(54g) A Novel Small Molecule Inhibitor for Complement Alternative Pathway

Authors: 
Chiu, C., University of Pennsylvania
Kimura, Y., University of Pennsylvania
Napper, A. D., University of Pennsylvania
Song, W., University of Pennsylvania
Diamond, S. L., University of Pennsylvania


As the crucial innate immune system of human body to defend the exogenous pathogen, complement system includes classical, alternative and lectin pathways. These pathways would converge in to the final pathway when C3 convertase cleavage C3 into C3a and C3b, this may result in formation of membrane attack complex (MAC) which would cause the lysis of pathogen.

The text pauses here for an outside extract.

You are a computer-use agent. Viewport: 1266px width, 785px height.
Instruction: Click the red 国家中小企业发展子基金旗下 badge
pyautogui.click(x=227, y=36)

Among these three pathways, recently studies and several animal models have demonstrated that alternative pathway plays an essential role in several disease pathogenesis like paroxysmal nocturnal hemoglobinuria (PNH), rheumatoid arthritis, ischemia reperfusion injury and age-related macular degeneration (AMD). Our laboratory developed the ELISA based assay which is able to determine the activity of the entire alternative pathway, we performed high throughput screen with this ELISA assay of the 62,139 compounds library from the National Institutes of Health Molecular Libraries Small Molecule Repository. Using orthogonal mixture strategy, we discovered 52 hits from the primary screening and 1 confirmed hit for the secondary screening. The single hit from IC50 confirmation, measured at 0.40 ± 0.07μM, was identified as a lead candidate of the complement alternative pathway inhibitor. This compound was also found to inhibit complement C1s enzyme, the initial component of the classical pathway. With the unstable nature of the compound, it self-degrades within water and assay buffer, thus making it a delicate compound for analysis. In addition to the confirmation by ELISA assay, we were able to verify its inhibition using biologic assays such as zymogen and rabbit hemolytic assay. Our aim is to identify the compound's target components in the complement alternative pathway in view to alter the associated disease pathogenesis.